Rachel Davis, MPA, is a national expert in complex care. She began her career as a case manager for individuals living with HIV/AIDS in Colorado. After receiving her Masters in Public Administration from New York University’s Robert F. Wagner School of Public Service, she worked for New York City’s public hospital system, NYC H+H, for four years. There, she helped build and oversee the system’s Health Home program. Following this, she spent nine years at the Center for Health Care Strategies (CHCS) as the Director of Complex Care. There, she led a portfolio that included projects related to advancing complex care innovations, consumer engagement, supporting individuals experiencing homelessness, trauma informed care, “rising risk”, community collaboration, and digital health, among others. She is currently leading CHCS’ Patient-Centered Complex Care Research Agenda initiative, which seeks to provide the field with a blueprint for building the complex care evidence base in more rigorous, coordinated, and patient-centered ways . Rachel now has her own consulting business, and is based in Denver, Colorado.
Jesse Gubb is a Senior Research Manager at J-PAL North America, a research center that works to ensure that policy is informed by scientific evidence. He leads teams that implement randomized evaluations, develop research resources, and provide capacity building to the research community. With Amy Finkelstein and others, Jesse is currently conducting follow up analysis on the Health Care Hotspotting evaluation, looking at the effects of the Camden Coalition of Healthcare Provider’s care transition model on outpatient care.

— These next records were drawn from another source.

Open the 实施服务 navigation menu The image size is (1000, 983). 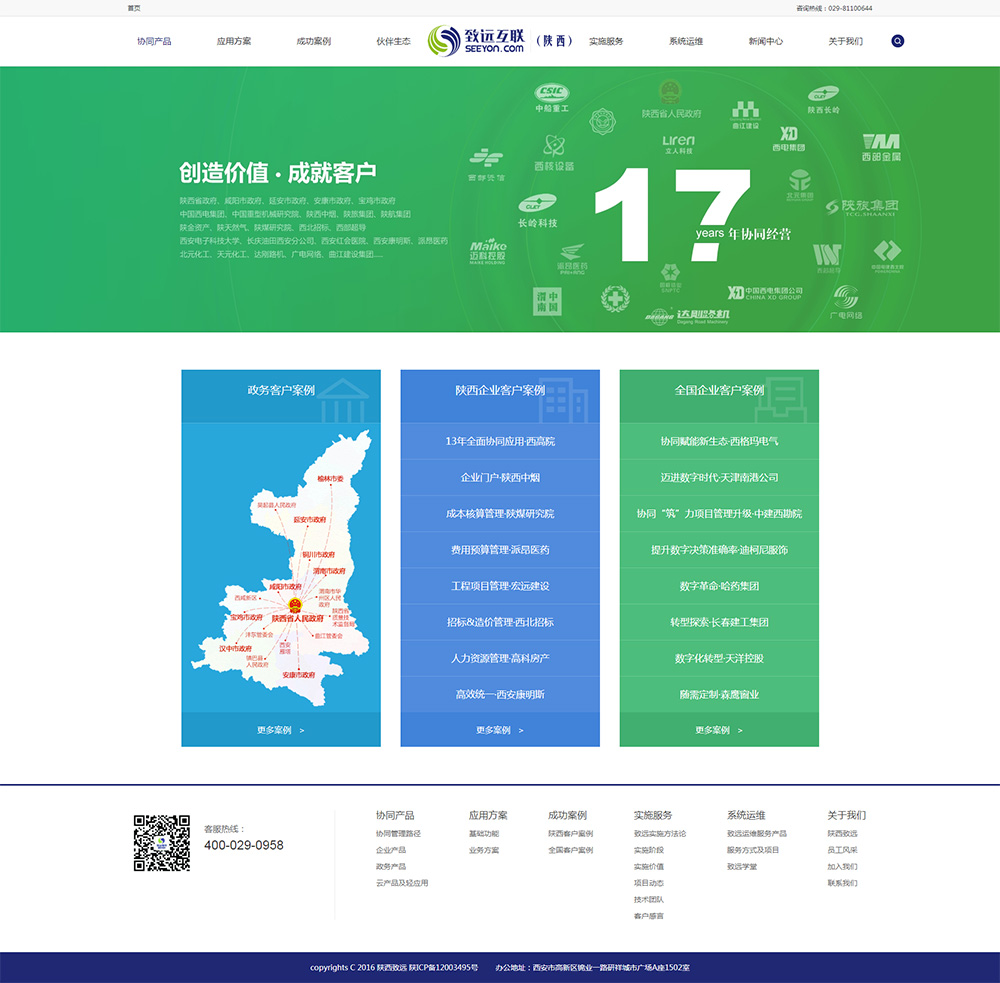606,41
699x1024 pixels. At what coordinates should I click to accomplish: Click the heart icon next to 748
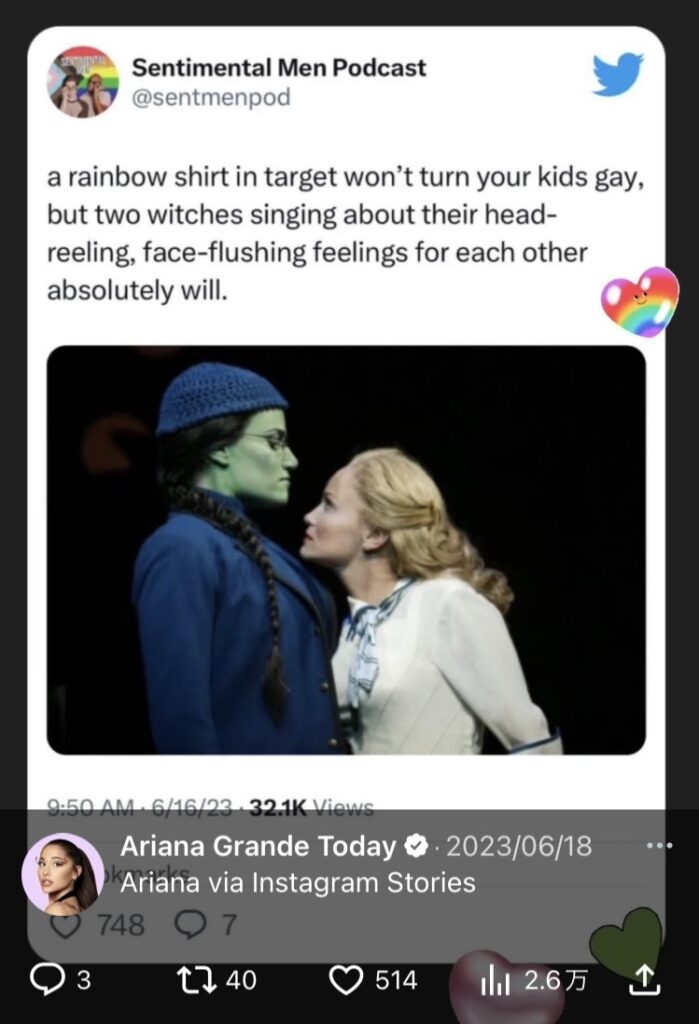coord(65,925)
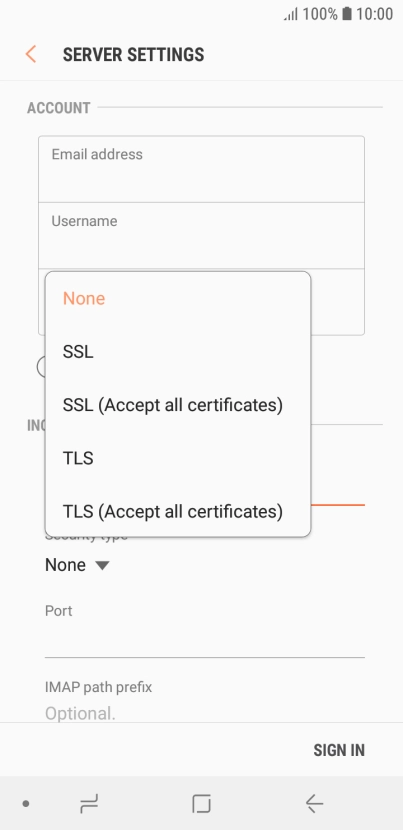Tap the orange back arrow in the header
Image resolution: width=403 pixels, height=830 pixels.
tap(31, 54)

Jesse holds a PhD in political science from Harvard University.
Carter Wilson joined the Camden Coalition in 2013 and serves as the Director of the National Center for Complex Health and Social Needs and Technical Assistance. Carter leverages his experience implementing programs in the City of Camden to lead national field-building efforts, including the development and activation of core competencies for complex care, and oversees the technical assistance work with programs throughout the country.
Prior to his current role, Carter served as the Associate Director for Clinical Redesign Initiatives where he oversaw operations and directed quality improvement activities for the nationally recognized Camden City Medicaid Accountable Care Organization. Carter worked with the region’s health systems, payers, and primary care community to pilot and scale interventions serving medically and socially complex patients, including launching CMS’s Accountable Health Communities pilot to systematically screen patients in the region’s emergency rooms for social determinants and provide navigation to needed services.
Before coming to the Camden Coalition of Healthcare Providers, Carter worked for the United States House of Representatives Foreign Affairs Subcommittee on Africa, Global Health, and Human Rights. Carter received a Bachelor of Economics from Old Dominion University, a Master of Commerce and Economics from the University of New South Wales, and a Graduate Certificate in Applied Statistics from the Pennsylvania State University.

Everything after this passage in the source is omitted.